The Japanese Security Token Offering Association, also known as the JSTOA has announced on April 20th that there will be a change in the way that Japanese companies conduct token offerings to their customers in the coming future.
The reason for such an abrupt change is due to the financial policies that Japan will be going through starting in May 2020. The changes in question are from the Financial Instrument and Exchange Act, which forces things such as the JSTOA to revise their previously successful methods of regulating the Security Token landscape of the country.
Overall, according to the JSTOA website itself, there’s going to be changes in the ways that regulated companies view the exchange of digital assets, that are more and more starting to look like legitimate financial instruments. This includes the classification of these instruments accordingly and the management of customer information.
The JSTOA has also pressed the issue of servicing elderly customers, who are always in the highest risk group of fraud and scams. Although it’s very uncommon to see any sort of fraud taking place in Japan from a Japan-based company, there are some concerns that overseas influence could severely affect the trustworthy nature of cryptocurrencies in the country.
Unrelated industries affected as well
Although it hasn’t been directly mentioned yet, it’s pretty obvious that companies that are offering some sort of cryptocurrency service are going to be affected by these changes as well.
According to a reputable iGaming company in the area Spinia.com, there are going to be some serious ramifications to the loopholes that gaming companies have found in Japanese law thanks to cryptocurrencies in the past.
David Bratcher, the representative of Spinia’s Asian branch had this to say about the Japanese market specifically:
“Japan has a very unique way it regulates and governs its industries, and gaming is probably the most unique of them all. One can say that technically, gambling is illegal in the country, but all it takes is a stroll through Tokyo’s main streets and that belief is shattered immediately. The city is pretty much littered with casinos, especially in high tourist areas, but it’s not like Las Vegas or any other casino, to be honest. They don’t rely on tourists to bring them income. In fact, the most common customers are the locals themselves. It’s not uncommon to see people line up outside of a casino before it opens up to be the first to enter. Almost all of these locations are overflowing with people every single day, mostly playing Pachinko. Pair that up with Japanese customer service and you get something resembling a relaxation center than a casino in all its form.

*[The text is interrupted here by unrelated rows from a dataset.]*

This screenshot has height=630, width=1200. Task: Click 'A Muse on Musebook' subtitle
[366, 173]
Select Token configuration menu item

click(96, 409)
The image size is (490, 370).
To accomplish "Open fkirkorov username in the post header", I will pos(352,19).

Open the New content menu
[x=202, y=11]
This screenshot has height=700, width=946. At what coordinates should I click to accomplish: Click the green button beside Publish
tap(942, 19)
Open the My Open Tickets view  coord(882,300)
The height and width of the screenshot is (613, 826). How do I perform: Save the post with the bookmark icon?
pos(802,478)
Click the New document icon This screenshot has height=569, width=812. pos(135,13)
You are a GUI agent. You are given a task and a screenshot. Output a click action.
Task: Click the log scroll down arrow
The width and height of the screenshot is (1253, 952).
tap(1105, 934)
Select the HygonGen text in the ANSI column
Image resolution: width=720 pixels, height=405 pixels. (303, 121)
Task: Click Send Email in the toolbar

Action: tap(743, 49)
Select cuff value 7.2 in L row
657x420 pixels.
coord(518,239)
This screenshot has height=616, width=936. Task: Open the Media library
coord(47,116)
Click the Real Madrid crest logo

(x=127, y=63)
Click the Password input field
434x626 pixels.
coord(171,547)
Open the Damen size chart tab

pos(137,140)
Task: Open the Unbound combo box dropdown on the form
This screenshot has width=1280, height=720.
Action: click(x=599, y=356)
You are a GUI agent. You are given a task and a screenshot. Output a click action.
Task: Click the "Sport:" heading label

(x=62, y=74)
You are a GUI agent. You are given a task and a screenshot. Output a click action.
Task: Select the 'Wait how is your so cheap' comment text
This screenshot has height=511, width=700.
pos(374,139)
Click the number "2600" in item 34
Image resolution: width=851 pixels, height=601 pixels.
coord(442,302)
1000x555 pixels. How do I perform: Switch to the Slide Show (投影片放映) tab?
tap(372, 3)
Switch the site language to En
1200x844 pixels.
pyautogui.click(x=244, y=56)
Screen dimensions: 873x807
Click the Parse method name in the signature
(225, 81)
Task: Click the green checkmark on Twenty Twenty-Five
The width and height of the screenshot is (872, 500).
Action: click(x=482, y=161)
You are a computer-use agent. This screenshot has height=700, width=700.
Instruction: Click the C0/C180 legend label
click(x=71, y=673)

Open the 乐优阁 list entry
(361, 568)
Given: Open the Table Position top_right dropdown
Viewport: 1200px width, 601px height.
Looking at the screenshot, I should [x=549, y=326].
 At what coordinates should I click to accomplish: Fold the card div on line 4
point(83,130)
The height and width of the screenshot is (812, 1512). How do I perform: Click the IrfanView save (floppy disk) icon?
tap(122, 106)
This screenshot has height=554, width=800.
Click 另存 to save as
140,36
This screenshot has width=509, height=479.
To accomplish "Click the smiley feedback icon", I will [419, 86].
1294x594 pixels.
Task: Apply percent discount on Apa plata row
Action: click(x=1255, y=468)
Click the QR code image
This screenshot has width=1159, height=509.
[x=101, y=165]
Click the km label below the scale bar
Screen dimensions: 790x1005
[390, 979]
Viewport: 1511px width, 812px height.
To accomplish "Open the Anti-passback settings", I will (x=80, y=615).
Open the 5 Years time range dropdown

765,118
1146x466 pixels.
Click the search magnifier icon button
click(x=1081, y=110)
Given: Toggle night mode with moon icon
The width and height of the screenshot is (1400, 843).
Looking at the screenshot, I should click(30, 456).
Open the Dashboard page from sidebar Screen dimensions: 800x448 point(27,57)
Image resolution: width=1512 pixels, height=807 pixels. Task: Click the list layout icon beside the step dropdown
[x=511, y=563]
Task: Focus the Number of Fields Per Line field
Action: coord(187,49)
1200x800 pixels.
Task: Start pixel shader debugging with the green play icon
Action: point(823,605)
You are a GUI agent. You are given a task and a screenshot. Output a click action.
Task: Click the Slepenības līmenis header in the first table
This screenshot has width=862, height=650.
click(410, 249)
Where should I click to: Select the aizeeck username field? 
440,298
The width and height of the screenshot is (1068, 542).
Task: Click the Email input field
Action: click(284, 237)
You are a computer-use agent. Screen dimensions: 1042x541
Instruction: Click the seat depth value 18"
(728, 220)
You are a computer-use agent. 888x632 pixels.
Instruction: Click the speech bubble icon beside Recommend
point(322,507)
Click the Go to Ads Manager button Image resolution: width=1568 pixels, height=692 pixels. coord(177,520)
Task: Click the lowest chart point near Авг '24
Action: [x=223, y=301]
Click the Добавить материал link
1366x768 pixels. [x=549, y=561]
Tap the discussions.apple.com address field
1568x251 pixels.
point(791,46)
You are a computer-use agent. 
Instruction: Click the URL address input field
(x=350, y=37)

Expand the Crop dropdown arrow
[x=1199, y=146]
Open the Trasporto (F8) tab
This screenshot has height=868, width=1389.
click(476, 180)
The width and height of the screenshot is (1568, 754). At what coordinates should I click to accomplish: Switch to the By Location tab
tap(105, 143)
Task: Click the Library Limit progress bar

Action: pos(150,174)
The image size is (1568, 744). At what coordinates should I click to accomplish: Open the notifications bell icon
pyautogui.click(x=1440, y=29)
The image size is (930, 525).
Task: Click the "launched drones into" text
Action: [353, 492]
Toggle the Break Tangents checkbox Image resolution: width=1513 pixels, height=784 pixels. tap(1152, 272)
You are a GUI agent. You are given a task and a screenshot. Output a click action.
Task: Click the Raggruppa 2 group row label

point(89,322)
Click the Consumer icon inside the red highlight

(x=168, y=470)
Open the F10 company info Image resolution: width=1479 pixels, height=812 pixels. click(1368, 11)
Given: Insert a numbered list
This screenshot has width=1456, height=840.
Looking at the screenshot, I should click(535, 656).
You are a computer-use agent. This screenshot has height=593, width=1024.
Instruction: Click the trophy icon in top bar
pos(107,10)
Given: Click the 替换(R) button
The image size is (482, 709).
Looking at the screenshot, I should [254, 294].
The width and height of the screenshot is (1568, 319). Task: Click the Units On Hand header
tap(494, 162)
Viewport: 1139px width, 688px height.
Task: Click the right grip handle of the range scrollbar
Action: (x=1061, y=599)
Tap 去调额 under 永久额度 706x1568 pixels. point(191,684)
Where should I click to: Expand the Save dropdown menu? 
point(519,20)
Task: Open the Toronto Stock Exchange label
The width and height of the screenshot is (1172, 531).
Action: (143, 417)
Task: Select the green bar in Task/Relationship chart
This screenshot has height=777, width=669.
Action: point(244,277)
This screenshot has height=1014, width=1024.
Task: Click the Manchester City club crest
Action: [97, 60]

In terms of uniqueness of governance, it’s pretty weird when you hear that you can’t really gamble for money in these casinos. The only game that is usually played is Pachinko, which is pretty easy to understand. Press the button, watch the animation, if you win you get some small metal balls that you can exchange at the counter later.
There are mostly souvenirs, food, drinks and various other things you can exchange these balls for, but most importantly, you can exchange them for chips. Not like Poker chips, but the chips you see in Sci-Fi movies. These chips can then be exchanged for real money in a building right across the street because Japanese law dictates that withdrawing or winning money in a casino is illegal, but the casino itself is very much legitimate. So, what the casino owners do is rent a small shop in front or next to the casino and use that as a separate exchange booth for these chips. It’s a pretty smart way to conduct business, to be honest.
When it comes to cryptocurrencies though, the Japanese law does not recognize them as real money, therefore casinos could very easily just give people their winnings in cryptocurrency without having them leave the building. In most cases, the cryptos given were either BTC or ETH, but there were cases of personally branded cryptos as well. With the changes that the JSTOA is bringing next month, it may become much harder for this practice to continue, thus leaving these casinos with millions of dollars worth of crypto that they will have to get rid of.”
New registration requirements expected on Japanese exchanges
Japan is considered a crypto hub of the East, despite most of the volume residing in China. The vast majority of Asian crypto traders register on Japanese exchanges in order to have the safest and most reliable service in the region. However, with the new guidelines, it may become much harder to continue doing so.
The difficulties include the verification of personal information from these foreign investors as well as a possible ban due to difficulties with tracking assets after withdrawal or deposits.
It is very unlikely that Japanese exchanges will risk breaking the local law in order to service foreign investors, which although represent a significant share of their customer base are not as “large” as local investors.
Should the regulations be implemented way too severely, we may soon see a new crypto hub rising up in the East, and so far all the indicators are pointing either towards Taiwan or Australia.